Teaching Boris Johnson three dates of destiny

1839, 1937 and 1941—These are three dates for blustering, bullying British Prime Minister Boris Johnson to learn before he sends Britain’s two new aircraft carriers to the South China Sea where the Chinese if they wanted to could sink them within minutes.

Date Number One: In 1839, Britain, then the mightiest sea power and empire the world had ever seen, went to war in the name of international free trade to smash China’s desperate efforts at border security.

The Chinese wanted to stop the flood of opium into their country grown in British India that was destroying their society, the oldest and most populous civilization in the world. Their efforts at border security and their war on drugs never had a chance. The British smashed them.

A tidal wave of economic depression, despair and opioid crises then swept China over the next decade: It led to the rise of the Taiping, a wild militaristic pseudo-Christian sect that was as murderous and merciless as Nazism or Communism.

By the time the Taiping Rebellion was over in 1865, 40 million to 50 million Chinese had died—at least eight times the death toll of the US Civil War at the same time.

Date Number Two for Boris Johnson to learn before he lectures China yet again about freedom of navigation in the South China Sea is 1937: The year that World War II truly began.

In July 1937, the Imperial Japanese Army landed at the mouth of the Yangtze River and drove 180 miles up it in three months to China’s modern capital city Nanjing. Along the way they killed—usually with bayonets and swords to conserve ammunition—as many as three quarters of a million Chinese civilians.

Once the Imperial Army reached Nanjing, things got even worse. The torture, rape, slaughter, beheading and dismembering of Chinese women ranging in age from younger than five to over 90 was so horrifying, so monstrous that even the deputy head of the Nazi Party in the city German engineer John Rabe was appalled.

Acting on his own initiative and with inconceivable bravery he set up an international humanitarian zone. Armed with nothing but bluff, he saved an estimated three hundred thousand lives and is revered by the Chinese people to this day.

Therefore twice in one century, inconceivable, genocidal-scale suffering and horror came upon the Chinese people as a direct result of invasions launched by dominant sea and air powers in the South China Sea.

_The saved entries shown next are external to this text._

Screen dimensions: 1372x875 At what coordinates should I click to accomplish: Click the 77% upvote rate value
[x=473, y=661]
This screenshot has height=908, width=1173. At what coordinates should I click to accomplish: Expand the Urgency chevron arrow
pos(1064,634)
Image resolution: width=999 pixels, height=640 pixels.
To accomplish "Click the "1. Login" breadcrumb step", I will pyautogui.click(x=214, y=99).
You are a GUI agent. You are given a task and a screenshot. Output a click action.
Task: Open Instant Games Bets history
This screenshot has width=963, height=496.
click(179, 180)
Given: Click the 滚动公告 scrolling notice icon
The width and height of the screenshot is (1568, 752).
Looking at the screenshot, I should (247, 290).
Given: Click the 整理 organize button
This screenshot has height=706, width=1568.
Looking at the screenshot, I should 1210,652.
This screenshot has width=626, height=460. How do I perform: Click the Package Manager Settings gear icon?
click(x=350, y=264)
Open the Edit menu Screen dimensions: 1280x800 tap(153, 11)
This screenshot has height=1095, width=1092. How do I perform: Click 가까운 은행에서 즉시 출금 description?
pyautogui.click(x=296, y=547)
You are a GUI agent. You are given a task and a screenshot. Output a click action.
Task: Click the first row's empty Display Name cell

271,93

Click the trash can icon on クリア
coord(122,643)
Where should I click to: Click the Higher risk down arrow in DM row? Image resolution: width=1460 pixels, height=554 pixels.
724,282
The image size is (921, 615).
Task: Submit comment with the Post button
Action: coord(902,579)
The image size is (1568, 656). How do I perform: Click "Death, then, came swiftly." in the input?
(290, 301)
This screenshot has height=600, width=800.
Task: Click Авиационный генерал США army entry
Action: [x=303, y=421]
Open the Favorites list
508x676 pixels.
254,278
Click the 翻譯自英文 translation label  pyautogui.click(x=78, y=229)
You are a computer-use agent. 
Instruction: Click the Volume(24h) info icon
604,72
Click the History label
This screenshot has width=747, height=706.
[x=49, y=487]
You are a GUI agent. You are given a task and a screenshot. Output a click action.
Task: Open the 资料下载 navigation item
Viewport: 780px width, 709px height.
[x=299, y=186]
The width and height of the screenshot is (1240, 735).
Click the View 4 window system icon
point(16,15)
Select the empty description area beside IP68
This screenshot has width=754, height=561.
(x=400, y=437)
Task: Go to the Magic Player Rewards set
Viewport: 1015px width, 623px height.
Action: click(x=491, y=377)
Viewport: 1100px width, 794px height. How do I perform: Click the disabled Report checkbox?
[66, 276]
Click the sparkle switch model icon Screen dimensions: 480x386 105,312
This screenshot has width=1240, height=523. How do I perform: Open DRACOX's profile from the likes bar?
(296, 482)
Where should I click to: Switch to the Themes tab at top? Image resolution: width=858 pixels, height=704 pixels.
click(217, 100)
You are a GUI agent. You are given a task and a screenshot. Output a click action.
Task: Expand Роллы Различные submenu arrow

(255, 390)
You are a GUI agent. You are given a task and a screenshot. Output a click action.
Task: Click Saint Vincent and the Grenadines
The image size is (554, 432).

No wonder China’s leaders remain obsessed with the region today.

Boris Johnson may choose to ignore those horrific lessons of history—untaught to this day in schools and universities across both the United States and the United Kingdom.

But there is a third date that should give him pause: 1941.

In the late fall or autumn of that year, Winston Churchill, Britain’s legendary war premier, but also a highly alcoholic, blustering military bungler with a ludicrous 19th century conception of war, sent two capital ships, the battleship Prince of Wales on which he himself had sailed and the battlecruiser Repulse to the other side of the world, believing they would terrify Japan into leaving Britain’s Eastern Empire alone.

Three days after the Japanese air attack on Pearl Harbor, Japanese Navy Air Force bombers and torpedo planes sank both warships in only 30 minutes of operations.

Today, the new British aircraft carriers Queen Elizabeth and Prince of Wales are as vulnerable as obsolescent and as easy to sink by submarines and missiles as the Prince of Wales and the Repulse were by air attacks nearly 70 years ago.

Boris Johnson reveres Churchill and openly seeks to emulate his alcoholic intake. He seeks to strut the world stage and affects a global role for his tiny offshore island even more impossible to sustain now than it was in Churchill’s time, when it took both the Soviet Union and the United States to rescue the British from Nazi Germany.

The aircraft carrier Queen Elizabeth—Britain’s proud new pride and joy—is a joke. The Brits cannot even supply aircraft to fly on it and have to be bailed out with trouble-plagued F-35s from the US. But it is a prime symptom of the childish sleepwalking that is bringing a vulnerable, overcrowded island nation of 65 million people to total destruction.

This article originally appeared in Strategic Culture Foundation on-line journal.

During his 24 years as a senior foreign correspondent for The Washington Times and United Press International, Martin Sieff reported from more than 70 nations and covered 12 wars. He has specialized in US and global economic issues.